Ketojenik diyeti bazı gruplar uygulamamalıdır: İnsüline bağlı diyabeti olanlar, yeme bozukluğu olanlar, böbrek hastalığı ve pankreatiti olanlar, hamilelik ve emzirme döneminde olan kadınlar, Tip2 diyabet için sodyum-glukoz SGLT2 inhibitörleri adı verilen bir tür ilaç alan kişiler. Bu ilaç, kandaki asitliği artıran tehlikeli bir durum olan diyabetik ketoasidoz riskini artırır.
Sonuç olarak;
Herhangi bir diyeti uygulayacak olan kişiler, özellikle de bir sağlık problemini iyileştirmek ya da kontrol altına almak için diyet uygulayacaklarsa, mutlaka diyetisyen ve doktor kontrolünde olmalıdırlar.
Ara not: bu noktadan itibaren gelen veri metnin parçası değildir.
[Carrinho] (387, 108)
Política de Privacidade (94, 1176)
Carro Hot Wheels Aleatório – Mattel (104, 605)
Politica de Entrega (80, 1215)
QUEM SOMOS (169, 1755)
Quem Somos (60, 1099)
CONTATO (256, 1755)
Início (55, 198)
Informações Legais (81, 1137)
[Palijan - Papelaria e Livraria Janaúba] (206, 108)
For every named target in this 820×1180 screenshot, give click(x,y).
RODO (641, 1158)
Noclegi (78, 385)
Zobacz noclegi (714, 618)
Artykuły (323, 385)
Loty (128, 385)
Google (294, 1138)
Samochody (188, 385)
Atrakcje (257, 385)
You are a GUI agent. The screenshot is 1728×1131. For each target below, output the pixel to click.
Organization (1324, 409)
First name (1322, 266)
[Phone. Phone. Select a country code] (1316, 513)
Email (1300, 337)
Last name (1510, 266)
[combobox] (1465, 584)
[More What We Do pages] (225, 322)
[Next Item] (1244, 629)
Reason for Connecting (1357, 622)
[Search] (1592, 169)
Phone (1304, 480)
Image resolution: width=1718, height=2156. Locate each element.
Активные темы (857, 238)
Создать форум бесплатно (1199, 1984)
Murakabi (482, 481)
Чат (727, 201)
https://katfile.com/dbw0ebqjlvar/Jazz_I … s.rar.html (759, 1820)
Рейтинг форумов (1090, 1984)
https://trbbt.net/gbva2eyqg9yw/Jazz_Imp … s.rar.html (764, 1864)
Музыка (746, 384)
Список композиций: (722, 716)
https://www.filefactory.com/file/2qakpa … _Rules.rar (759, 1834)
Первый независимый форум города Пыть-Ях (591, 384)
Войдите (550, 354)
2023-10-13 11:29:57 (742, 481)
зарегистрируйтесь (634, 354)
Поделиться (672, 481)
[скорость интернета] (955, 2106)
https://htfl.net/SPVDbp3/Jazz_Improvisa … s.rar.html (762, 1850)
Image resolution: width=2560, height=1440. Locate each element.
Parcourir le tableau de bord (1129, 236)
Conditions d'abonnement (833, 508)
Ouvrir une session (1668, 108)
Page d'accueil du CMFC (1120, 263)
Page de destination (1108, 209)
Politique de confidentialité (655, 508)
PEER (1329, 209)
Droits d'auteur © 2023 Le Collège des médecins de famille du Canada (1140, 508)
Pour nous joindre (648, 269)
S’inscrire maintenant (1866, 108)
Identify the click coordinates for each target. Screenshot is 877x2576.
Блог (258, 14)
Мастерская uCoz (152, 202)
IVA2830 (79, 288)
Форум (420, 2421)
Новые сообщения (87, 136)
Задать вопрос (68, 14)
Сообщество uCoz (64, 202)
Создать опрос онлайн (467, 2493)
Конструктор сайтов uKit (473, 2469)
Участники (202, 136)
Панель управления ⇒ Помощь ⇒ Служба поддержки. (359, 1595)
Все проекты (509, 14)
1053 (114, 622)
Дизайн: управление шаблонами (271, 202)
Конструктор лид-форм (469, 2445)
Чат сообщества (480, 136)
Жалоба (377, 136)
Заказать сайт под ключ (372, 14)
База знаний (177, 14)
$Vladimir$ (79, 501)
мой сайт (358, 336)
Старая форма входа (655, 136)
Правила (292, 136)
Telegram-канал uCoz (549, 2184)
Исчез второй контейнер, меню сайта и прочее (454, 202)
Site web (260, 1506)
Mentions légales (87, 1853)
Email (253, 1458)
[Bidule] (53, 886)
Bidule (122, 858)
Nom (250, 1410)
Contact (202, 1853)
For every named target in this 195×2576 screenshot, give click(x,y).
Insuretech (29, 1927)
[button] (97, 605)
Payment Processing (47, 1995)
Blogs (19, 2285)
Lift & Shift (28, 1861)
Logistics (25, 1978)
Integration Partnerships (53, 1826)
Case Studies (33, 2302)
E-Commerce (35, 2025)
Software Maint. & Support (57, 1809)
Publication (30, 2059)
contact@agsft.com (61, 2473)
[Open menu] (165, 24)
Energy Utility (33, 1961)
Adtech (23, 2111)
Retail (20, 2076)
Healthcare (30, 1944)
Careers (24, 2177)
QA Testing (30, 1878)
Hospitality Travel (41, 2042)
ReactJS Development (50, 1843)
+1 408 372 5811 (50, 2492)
Keto diyetine başlamak isteyen kişilerin, doktora danışması gerekir ve diyabet, hipoglisemi, kalp rahatsızlığı gibi hastalıklarının olup olmadığını araştırmalıdır. Keto diyetinin yapılmasına engel bir durum olup olmadığı kontrol edilmelidir. Bu konudaki araştırmaların, çok yeni ve az sayıda olduğu unutulmamalıdır.
Ketojenik diyet ne kadar uygulanmalıdır?
Ketojenik diyetin, kilo kaybı, kan şekeri regülasyonu da dahil olmak üzere potansiyel faydalarını destekleyen araştırmalar mevcuttur. Çalışmaların çoğu, birkaç hafta ya da birkaç ay gibi kısa sürelerde gerçekleşmiştir. Bazı araştırmalar ise, keto diyetinin 2 yıla kadar sürmesi halinde faydalı olacağını ortaya koymaktadır. Ancak, uzun süren ketojenik diyetin yan etkilerini ortaya koyan araştırma sayısı yetersizdir.
Araştırmalar, ketojenik diyetin doğru bir şekilde kısa vadede uygulandığında, kilo kaybı sağladığını gösterse de, uzun vadede uygulanan diyetin en sağlıklı beslenme olmadığını da açıklamaktadır.
Ketojenik diyeti denemek istiyorsanız, bu diyet düzenini birkaç ayla sınırlayarak, daha sonra uzun vadede koruyabileceğiniz daha az kısıtlayıcı bir diyete geçmeniz en iyisi olacaktır.
Hangi diyeti takip ederseniz edin, tam, besleyici yiyecekler tükettiğinizden emin olun ve doktorunuza başvurun.